Here, for six years he tended his master’s flocks at the valley of the Braid and the slopes of Slemish, near the modern town of Ballymena.
He relates in his “Confessio”: “But after I reached Hibernia I used to pasture the flock each day and I used to pray many times a day.
More and more did the Love of God, and my fear of Him and faith increase, and my spirit was moved so that in a day [I said] from one up to a hundred prayers, and in the night a like number; besides I used to stay out in the forests and on the mountain and I would wake up before daylight to pray in the snow, in icy coldness, in rain, and I used to feel neither ill nor any slothfulness, because, as I now see, the Spirit was burning in me at that time”.
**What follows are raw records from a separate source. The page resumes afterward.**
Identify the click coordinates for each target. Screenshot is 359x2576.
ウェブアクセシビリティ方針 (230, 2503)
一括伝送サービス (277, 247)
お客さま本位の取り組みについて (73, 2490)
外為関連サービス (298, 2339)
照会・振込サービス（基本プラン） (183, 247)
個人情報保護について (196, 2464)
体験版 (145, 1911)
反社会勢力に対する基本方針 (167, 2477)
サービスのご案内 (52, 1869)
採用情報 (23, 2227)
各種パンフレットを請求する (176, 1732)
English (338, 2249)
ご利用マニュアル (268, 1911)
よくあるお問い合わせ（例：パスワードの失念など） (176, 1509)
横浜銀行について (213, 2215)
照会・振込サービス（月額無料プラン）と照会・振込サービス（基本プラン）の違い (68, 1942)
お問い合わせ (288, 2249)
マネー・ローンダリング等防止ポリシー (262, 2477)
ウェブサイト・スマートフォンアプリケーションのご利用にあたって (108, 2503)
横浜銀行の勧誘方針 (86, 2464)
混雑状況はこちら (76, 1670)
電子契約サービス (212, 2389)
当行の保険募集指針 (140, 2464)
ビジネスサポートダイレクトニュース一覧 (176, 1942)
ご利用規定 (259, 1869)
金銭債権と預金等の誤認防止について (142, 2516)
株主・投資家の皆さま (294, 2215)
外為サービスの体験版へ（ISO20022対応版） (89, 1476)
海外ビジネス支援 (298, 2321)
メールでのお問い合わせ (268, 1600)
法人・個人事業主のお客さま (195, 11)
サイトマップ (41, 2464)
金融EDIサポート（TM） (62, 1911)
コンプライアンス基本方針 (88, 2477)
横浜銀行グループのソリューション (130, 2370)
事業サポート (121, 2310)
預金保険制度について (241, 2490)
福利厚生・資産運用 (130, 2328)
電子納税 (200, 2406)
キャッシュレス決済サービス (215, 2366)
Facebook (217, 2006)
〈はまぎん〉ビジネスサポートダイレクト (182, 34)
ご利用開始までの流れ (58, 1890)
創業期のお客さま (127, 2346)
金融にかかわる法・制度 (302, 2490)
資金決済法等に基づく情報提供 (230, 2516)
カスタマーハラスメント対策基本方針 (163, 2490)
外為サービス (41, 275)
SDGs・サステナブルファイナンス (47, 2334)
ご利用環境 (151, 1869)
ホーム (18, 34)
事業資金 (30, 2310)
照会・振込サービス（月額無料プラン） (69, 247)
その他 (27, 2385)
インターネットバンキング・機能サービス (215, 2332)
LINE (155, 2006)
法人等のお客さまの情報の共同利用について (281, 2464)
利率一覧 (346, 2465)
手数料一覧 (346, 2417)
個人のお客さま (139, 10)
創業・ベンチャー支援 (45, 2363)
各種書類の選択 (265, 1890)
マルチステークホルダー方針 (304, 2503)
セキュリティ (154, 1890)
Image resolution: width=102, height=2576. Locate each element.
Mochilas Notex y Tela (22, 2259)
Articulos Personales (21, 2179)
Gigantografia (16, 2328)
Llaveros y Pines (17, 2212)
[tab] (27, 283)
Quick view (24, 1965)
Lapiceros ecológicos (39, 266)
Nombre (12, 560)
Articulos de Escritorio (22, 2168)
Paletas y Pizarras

As Providence had it, the six years of Patrick’s captivity became a preparation for his future apostolate.
He acquired a perfect knowledge of the Celtic tongue which he would later use to announce the Good News of Jesus Christ’s Passion, Death and Resurrection.
Also during this time, as Milchu his master was a high druid, the young saint became familiar with the details of the aboriginal Irish religions.
The saint recounts in his “Confessio” how he heard a voice in his sleep compelling him to leave his master and find a ship that awaited him, and after the six years of servitude he fled his cruel master. “And it was there of course that one night in my sleep I heard a voice saying to me: “You do well to fast: soon you will depart for your home country.” And again, a very short time later, there was a voice prophesying: “Behold, your ship is ready.” And it was not close by, but, as it happened, two hundred miles away, where I had never been nor knew any person. And shortly thereafter I turned about and fled from the man with whom I had been for six years, and I came, by the power of God who directed my route to advantage (and I was afraid of nothing), until I reached that ship.”
He relates traveling about 200 miles, probably towards Killala Bay then on towards Westport.
As he says, his God’s providence brought him to the ship, which was ready to set sail, however, once the captain found that Patrick had no money, he refused to let the young saint on board.
He tells it best: “the steersman was displeased and replied in anger, sharply: “By no means attempt to go with us.” Hearing this I left them to go to the hut where I was staying, and on the way I began to pray, and before the prayer was finished I heard one of them shouting loudly after me: “Come quickly because the men are calling you.”
The journey itself was not without incident either, as their food supplies were not enough for the voyage and many of the crew began to starve after some twenty-eight days meandering through uninhabited regions of England.
According to the latest reconstruction of the old Irish annals, Patrick died in AD 461 on March 17, a date accepted by some modern historians.[33] Prior to the 1940s it was believed without doubt that he died in 420 and thus had lived in the first half of the 5th century
St. Patrick is said to be buried at Down Cathedral in Downpatrick, County Down, alongside St. Brigid and St. Columba, although this has never been proven.